There are new activities and new things to learn in facility management and commercial real estate all the time. It's difficult to keep up with all of the new topics and know which sources to trust. The IFMA Executive Committee create an Emerging Topics Working Group to help all FMs stay on top of the newest topics in the profession: circular economy, climate change, ESG reporting, prop tech and workplace wellness and well-being.
These are the topics that everybody is talking about - and there is a lot of knowledge that needs to be shared.
1. Circular economy: We have operated on what's known as a linear economy for a long time. A circular economy is one where you're now making sure that the resources you're pulling from the planet are put to best use. When you're done with that particular first use, you have another use for them, and it's not just going into a landfill.
In the U.S., we haven't done much with the circular economy. Yet in other places, such as Europe, they're a little further ahead. It is advancing. We're gonna need to make people aware of it, and that's what the intent of this is. What does the FM need to do? How much do they need to know right now? When do they need to know it?
2. Climate change: This is not a new topic. It's been around for a while. We're seeing an accelerated interest in what's going on with the climate.
Of course, more and more disasters have been happening between wildfires, floods, and more intense hurricanes. We need to be a little more aware of what our risks are. For that, IFMA's put out a couple of papers: Climate Change Fundamentals for Facility Managers and Adapting to Climate Change for Facility Managers.

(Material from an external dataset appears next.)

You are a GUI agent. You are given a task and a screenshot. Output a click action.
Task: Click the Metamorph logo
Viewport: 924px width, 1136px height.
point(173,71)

The first paper is really just an explainer. It takes about 3000 pages of dense scientific material and boils it down to a simple-to-understand 30-page report that gives facility managers what they need to know and what's happening. Adapting to Climate Change is really getting into how you do a climate risk assessment to determine what your risks are.
Then from there, you can start to determine how to either adapt to the risk or avoid the risk, which may be moving someplace, or accept the risk and basically take your chances, and roll the dice.
3. ESG reporting: Environmental, social, and governance. It's on everybody's lips. We've heard a lot about ESG, but there are no formal standards yet. That's one of the challenges a lot of people are talking about. We can't really say that there is a formalized way of reporting for environmental, social and governance, but we have government bodies getting involved. The Securities and Exchange Commission or SEC has produced a proposed set of guidelines for ESG reporting.
What makes an ESG report special is that there are disclosure requirements so that if someone gives you a report, you can depend on the data that's in there, and that it's not falsified or embellished in any way.
4. PropTech or property technology: That is a term that is used to cover essentially the explosion of technology that is affecting the workplace and all of the facility management these days. Certainly new types of equipment, new instrumentation with new equipment that's coming out. It's massive. And we're producing terabytes of sensor data. So how do we analyze that? How do we make turn that data into information and then turn the information into insight?
One of the challenges with the commercial real estate industry is that because it's the last industry to go digital there's a low level of technical skills and experience, so we need to raise the bar.
5. Workplace wellness and well-being: What does that mean? How is it different from what we've been talking about? The early days of workplace wellness and well-being really focused on a lot of indoor air quality. Are we keeping the fans going? Is the CO2 levels at a reasonable rate?
But now as we move forward, we need to start looking at a lot of other aspects of health and well-being like the water quality and all sorts of things that affect the work environment. How do we tell and convince people that the workplace is a healthy place to be? Are we offering them healthy choices if we're offering food or drinking water? How do they know that those are good choices and not bad choices?
We should also be thinking about mental health wellness and well-being. How do you feel in the workplace? Is it a safe space? Is it a place that you feel comfortable going to, arriving at and spending time in?